After dinner, the dancing started on one deck and the celebrities were signing autographs on the deck below. The line never got any shorter. Not until we got on it. A couple of girls got on line behind us and then that was in for the following hour of the cruise. I could've stayed on the dance floor and possibly Electric Slided (electically slid?) into newswoman Naomi DiClemente and had essentially the same place in line an hour later. But conversation with strangers is something New Yorkers do best. That is, when we're not totally ignoring total strangers, which we're pretty good at, too.

So I didn't have a camera on me (or if I did, it wasn't working), but I did have a journal on me. Back then, I had a mini-notebook on me all the time, and I tried to write in it every day. Usually, I was writing while riding home on the subway. I'm sure my poor penmanship suffered, but it's when I had the most solitude to write -- on crowded, evening rush hour subway trains. I worked far enough uptown that I usually had a seat, except when I had to give up a seat for a mother-to-be or the elderly. (Watch out for the Wednesday matinee crowd!)

When we finally got to meet them, Ann B. Davis, Alice, was at the first table. I asked her to sign my journal, opening it to a fresh page. She was impressed that I had a journal. At that point, Marcy asked if I wanted a picture with Ann. C'mon now: Who could say "no" to a picture with Ann B. Davis? Ann was obviously used to this, and had probably posed for dozens of pictures already that night. There's a table between us, so I leaned back and Ann leaned forward. Apparently, we weren't close enough because Ann pulled me back to narrow the gap as Marcy took the picture. (Or maybe she told Dean to take the picture? Could be.)

We met Barry and Susan. Marcy points out all the blank pages in the journal to "Cindy" and says that she needs to write her life story. Susan declines and adds a note in my journal that she's already written her life story. (Thanks, Marcy -- I had a thing for Cindy when I was, like 12 -- go and ruin it for me. Well, there was still Naomi ...)

The rest of the evening was fun ... and short because we really were on line a long time. When we pulled back into port, Marcy insisted that they give me a lift home, from lower Manhattan all the way out to Bensonhurst, my first apartment after I got married. I gave them my address, and they promised to send me a copy of the picture. Well, it never came. It's been twenty years, and still nothing. Granted, I moved out of that apartment within three years, so maybe it's sitting in a Dead letter pile at Bath Beach Station.

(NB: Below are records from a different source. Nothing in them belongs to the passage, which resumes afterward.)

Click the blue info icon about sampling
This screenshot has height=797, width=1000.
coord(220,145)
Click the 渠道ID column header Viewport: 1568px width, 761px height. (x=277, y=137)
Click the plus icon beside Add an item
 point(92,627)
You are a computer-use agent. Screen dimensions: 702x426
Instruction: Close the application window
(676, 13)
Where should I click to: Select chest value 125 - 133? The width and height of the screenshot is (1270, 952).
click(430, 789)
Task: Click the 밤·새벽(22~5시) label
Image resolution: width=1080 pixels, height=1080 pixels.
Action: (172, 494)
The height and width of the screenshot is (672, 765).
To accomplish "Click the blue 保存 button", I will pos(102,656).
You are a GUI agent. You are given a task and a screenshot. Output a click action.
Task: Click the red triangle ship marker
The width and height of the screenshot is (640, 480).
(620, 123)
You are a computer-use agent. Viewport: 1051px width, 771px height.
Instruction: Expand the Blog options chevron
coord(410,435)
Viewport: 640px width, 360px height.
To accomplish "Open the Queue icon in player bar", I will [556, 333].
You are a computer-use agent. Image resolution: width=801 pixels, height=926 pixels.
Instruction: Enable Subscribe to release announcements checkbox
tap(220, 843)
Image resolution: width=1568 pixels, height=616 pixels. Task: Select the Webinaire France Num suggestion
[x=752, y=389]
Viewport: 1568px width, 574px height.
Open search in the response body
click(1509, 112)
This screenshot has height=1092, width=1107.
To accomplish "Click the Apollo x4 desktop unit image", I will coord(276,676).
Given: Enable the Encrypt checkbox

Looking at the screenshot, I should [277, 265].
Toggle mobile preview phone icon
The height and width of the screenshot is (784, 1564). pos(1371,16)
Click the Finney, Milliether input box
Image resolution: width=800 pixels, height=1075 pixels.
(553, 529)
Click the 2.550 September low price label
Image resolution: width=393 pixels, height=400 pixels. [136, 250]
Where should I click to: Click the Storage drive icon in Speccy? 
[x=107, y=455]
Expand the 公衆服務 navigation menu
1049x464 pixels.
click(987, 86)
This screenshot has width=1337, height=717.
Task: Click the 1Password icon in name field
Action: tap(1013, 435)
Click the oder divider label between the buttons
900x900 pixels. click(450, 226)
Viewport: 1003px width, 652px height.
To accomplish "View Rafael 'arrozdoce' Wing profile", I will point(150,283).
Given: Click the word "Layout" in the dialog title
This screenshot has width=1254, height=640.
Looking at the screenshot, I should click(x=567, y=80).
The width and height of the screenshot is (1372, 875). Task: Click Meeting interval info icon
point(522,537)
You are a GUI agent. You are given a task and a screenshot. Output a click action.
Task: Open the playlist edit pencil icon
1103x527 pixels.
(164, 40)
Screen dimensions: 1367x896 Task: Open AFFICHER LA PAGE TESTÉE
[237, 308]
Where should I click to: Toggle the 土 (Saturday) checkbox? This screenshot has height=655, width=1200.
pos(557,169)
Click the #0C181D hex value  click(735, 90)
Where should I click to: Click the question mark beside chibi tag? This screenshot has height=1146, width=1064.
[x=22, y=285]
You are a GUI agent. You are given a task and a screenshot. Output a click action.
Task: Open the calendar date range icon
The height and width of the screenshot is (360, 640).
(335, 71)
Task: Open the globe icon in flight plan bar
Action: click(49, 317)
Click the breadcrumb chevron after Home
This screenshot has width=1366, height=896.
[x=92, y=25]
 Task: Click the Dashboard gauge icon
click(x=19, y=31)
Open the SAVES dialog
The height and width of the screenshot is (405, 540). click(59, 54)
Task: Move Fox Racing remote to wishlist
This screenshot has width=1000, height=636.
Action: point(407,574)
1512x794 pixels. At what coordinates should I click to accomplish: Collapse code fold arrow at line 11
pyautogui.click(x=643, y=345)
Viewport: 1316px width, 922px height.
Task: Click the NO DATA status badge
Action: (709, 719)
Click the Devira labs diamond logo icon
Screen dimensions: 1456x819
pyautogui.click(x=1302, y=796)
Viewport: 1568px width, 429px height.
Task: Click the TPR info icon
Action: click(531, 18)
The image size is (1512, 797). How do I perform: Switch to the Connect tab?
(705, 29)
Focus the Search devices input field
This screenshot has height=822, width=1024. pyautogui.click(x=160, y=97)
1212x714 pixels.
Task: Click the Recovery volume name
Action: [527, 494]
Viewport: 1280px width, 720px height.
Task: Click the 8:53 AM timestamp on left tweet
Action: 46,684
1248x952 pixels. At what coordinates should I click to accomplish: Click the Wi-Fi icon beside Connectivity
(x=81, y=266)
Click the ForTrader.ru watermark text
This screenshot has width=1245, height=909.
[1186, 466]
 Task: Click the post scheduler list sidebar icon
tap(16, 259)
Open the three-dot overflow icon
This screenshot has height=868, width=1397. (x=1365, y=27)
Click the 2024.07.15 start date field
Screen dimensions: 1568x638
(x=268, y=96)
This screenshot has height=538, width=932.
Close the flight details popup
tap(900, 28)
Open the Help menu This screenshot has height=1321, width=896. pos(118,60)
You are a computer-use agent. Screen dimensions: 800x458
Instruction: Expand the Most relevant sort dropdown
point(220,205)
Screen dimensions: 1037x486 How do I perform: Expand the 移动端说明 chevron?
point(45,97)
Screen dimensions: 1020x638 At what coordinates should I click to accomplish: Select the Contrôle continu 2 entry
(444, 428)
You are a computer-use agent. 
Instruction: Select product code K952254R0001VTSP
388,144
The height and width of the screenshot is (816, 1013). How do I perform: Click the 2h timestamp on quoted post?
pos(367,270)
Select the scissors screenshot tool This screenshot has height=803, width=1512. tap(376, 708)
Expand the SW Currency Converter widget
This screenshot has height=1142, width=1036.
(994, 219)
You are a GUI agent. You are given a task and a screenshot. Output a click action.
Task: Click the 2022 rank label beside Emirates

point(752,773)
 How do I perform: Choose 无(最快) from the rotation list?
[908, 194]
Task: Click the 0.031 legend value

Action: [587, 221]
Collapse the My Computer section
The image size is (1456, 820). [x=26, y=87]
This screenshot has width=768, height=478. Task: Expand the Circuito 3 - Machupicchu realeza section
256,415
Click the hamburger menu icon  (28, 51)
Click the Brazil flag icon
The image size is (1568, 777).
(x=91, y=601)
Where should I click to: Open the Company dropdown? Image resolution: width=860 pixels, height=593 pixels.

However, in the intervening years, the Internet has evolved, and who knows, maybe this will go viral and someone will see it. Maybe that someone will know a Dean who has a mother named Marcy. Maybe Marcy still has that picture of some oddball they met on a cruise, sitting someone in a shoebox with other pictures in the bottom of a closet behind from old mixtapes. Maybe the Internet can finally answer the question for me:

Where is my picture of me and Ann B. Davis?